__EXERCISE GOAL__
For the records below, give the number of lines containing the word "Color" and no other text.

__DATA SECTION__
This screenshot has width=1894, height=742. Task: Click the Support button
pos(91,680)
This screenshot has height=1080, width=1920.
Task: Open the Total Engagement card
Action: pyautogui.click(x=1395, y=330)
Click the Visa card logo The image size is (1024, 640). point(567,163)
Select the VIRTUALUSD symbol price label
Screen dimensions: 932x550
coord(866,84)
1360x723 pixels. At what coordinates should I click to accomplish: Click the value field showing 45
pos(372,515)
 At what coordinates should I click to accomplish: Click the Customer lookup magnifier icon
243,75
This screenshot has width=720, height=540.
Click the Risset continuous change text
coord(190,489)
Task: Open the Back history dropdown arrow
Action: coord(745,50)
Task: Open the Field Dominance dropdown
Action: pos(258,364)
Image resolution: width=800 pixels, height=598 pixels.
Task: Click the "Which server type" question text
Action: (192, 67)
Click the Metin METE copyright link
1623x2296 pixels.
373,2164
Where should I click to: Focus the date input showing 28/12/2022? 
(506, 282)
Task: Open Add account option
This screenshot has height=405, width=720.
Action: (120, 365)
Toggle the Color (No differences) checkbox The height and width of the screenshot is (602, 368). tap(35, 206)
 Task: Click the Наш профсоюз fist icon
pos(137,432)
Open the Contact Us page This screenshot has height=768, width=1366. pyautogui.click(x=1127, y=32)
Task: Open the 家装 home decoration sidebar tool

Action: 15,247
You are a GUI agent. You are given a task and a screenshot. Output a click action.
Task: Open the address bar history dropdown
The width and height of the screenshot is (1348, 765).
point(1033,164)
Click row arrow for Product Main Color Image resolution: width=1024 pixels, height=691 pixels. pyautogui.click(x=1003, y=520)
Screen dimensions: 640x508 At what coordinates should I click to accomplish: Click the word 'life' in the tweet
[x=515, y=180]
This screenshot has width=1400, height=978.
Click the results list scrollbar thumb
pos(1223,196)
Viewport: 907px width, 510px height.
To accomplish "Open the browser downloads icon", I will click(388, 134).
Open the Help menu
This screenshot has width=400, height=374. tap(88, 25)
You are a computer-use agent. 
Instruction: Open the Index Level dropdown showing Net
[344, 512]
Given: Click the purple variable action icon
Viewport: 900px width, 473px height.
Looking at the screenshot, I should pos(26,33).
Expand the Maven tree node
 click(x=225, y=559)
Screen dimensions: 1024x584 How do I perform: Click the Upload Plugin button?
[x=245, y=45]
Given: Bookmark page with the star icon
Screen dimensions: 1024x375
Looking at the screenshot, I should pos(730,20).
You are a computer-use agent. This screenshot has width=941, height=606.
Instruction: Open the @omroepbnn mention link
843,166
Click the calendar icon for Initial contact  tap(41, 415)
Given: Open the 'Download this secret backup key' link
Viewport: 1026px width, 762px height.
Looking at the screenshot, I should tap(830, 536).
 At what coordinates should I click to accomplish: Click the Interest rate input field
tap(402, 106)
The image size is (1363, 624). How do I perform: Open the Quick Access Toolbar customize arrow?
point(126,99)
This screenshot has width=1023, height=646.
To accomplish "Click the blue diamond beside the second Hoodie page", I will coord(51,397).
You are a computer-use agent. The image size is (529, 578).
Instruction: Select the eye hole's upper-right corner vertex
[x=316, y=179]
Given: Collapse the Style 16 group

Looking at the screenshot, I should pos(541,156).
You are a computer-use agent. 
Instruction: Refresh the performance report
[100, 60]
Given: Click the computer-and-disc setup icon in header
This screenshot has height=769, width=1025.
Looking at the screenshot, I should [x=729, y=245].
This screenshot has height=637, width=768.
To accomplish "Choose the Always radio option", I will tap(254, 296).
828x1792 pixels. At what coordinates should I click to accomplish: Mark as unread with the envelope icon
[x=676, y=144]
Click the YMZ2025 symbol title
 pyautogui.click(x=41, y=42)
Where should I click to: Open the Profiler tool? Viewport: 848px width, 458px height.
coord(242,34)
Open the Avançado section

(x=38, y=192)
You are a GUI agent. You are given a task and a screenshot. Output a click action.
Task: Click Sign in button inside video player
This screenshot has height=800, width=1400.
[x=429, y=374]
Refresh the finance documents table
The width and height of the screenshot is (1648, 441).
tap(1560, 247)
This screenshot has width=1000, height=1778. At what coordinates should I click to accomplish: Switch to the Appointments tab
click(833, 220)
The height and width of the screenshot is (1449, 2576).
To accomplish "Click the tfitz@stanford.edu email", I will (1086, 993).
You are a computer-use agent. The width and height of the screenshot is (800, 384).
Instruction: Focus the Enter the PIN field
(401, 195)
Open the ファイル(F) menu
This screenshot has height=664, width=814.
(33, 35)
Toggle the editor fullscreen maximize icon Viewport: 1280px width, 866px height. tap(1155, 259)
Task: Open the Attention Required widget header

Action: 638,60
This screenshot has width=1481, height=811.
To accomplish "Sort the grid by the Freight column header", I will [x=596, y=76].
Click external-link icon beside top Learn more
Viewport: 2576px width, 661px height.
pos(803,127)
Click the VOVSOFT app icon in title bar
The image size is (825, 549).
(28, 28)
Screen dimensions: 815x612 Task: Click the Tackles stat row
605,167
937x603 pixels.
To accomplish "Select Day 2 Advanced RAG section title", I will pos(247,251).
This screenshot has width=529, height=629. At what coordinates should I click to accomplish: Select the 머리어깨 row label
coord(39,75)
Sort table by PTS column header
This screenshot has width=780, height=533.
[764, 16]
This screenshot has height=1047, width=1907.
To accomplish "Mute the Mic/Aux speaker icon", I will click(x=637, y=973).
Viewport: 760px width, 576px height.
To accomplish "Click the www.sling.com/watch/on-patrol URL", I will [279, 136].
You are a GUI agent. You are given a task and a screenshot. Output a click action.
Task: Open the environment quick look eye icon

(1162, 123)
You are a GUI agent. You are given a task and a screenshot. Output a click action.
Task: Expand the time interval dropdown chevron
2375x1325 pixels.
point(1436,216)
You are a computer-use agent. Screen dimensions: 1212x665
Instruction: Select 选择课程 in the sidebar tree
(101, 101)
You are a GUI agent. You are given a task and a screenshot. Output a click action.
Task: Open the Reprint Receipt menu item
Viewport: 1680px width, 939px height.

__YOUR RESPONSE__
2